Characterizations of the FA composition of more vegetable oils show that the most abundant PUFA in vegetable oils is linoleic acid (n-6). By contrast, ALA (18:3, n-3) is found to range from 0.1% to 1.6%, so a ratio of n-6/n-3 fatty acids exist too high in most vegetable oils, while a ratio of n-6/n-3 fatty acids of less than 5 is recommended by nutritionists in a healthy diet. This creates a need for functional foods with high content of n-3 PUFAs, especially for vegetarians whose blood contains a high n-6/n-3 ratio.
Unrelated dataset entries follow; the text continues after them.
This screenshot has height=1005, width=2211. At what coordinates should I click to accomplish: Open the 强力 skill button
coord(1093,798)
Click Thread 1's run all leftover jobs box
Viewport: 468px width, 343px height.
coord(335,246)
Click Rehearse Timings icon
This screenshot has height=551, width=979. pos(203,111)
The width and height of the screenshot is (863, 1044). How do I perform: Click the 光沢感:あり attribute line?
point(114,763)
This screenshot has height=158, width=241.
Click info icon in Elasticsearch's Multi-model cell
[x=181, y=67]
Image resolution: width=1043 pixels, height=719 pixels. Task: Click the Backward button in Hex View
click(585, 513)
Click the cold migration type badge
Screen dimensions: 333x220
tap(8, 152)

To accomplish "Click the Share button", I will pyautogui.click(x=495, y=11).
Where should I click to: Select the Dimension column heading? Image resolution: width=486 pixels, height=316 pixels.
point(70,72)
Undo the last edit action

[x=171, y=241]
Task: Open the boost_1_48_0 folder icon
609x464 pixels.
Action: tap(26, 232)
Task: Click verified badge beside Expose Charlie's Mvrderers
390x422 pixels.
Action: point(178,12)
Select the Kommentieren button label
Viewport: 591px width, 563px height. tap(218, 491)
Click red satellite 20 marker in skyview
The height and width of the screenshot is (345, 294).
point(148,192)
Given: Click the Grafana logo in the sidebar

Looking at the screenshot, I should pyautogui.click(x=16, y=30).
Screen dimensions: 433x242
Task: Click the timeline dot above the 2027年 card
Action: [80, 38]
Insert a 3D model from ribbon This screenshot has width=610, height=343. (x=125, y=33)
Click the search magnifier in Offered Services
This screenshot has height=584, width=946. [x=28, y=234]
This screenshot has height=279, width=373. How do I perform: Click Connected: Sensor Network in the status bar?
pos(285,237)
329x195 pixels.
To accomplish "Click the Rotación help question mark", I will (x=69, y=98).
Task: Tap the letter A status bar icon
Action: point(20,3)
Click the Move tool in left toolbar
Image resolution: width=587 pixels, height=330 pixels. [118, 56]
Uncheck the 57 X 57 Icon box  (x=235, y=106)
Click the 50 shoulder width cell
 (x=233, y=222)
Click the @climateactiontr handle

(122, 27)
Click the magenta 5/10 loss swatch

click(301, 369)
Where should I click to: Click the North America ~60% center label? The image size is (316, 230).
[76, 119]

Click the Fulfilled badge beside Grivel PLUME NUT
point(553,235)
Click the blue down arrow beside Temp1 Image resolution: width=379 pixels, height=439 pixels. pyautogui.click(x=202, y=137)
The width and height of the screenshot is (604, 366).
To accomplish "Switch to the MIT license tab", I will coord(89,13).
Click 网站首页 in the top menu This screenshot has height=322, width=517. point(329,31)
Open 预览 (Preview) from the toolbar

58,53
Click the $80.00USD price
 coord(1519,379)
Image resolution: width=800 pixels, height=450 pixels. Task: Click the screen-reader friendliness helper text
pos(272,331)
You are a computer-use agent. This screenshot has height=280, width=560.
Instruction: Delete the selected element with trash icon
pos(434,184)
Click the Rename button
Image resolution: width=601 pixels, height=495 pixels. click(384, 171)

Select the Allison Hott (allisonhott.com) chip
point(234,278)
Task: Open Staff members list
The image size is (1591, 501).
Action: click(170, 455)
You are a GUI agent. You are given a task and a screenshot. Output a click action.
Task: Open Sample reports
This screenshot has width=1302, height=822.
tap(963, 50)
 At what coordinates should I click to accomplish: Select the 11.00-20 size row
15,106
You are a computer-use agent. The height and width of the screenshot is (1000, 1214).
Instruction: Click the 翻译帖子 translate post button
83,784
The value of 1.1 for the n-6/n-3 ratio of the produced AGs with S. pratensis MV1 lipase was markedly distinct from seed oils, which normally show a high n-6/n-3 ratio (Orsavova et al. 2015).

Conclusion

The AGs high in n-3 were successfully one-step synthesized via the immobilized lipase with a decline in n-6/n-3 ratio in fenugreek seed oil. The results show that the solvent-tolerant lipase has a high efficiency to n-3 compared to n-6 PUFAs, and it could be considered as a promising candidate in the production of PUFA concentration by a direct esterification procedure. In addition, the purified lipase with stability in organic solvents can be used for the production of fatty acid esters of sugars or sugar alcohols that exhibit high emulsifying, stabilizing, and detergency effects, thus finding applications in the food, cosmetic, detergent, and pharmaceutical industries. Also, it can be applied in inter-esterification and trans-esterification reactions in enantioselective synthesis of drug substances that are a key process in modern chemistry and are particularly important in the field of pharmaceuticals (Kumar et al. 2016).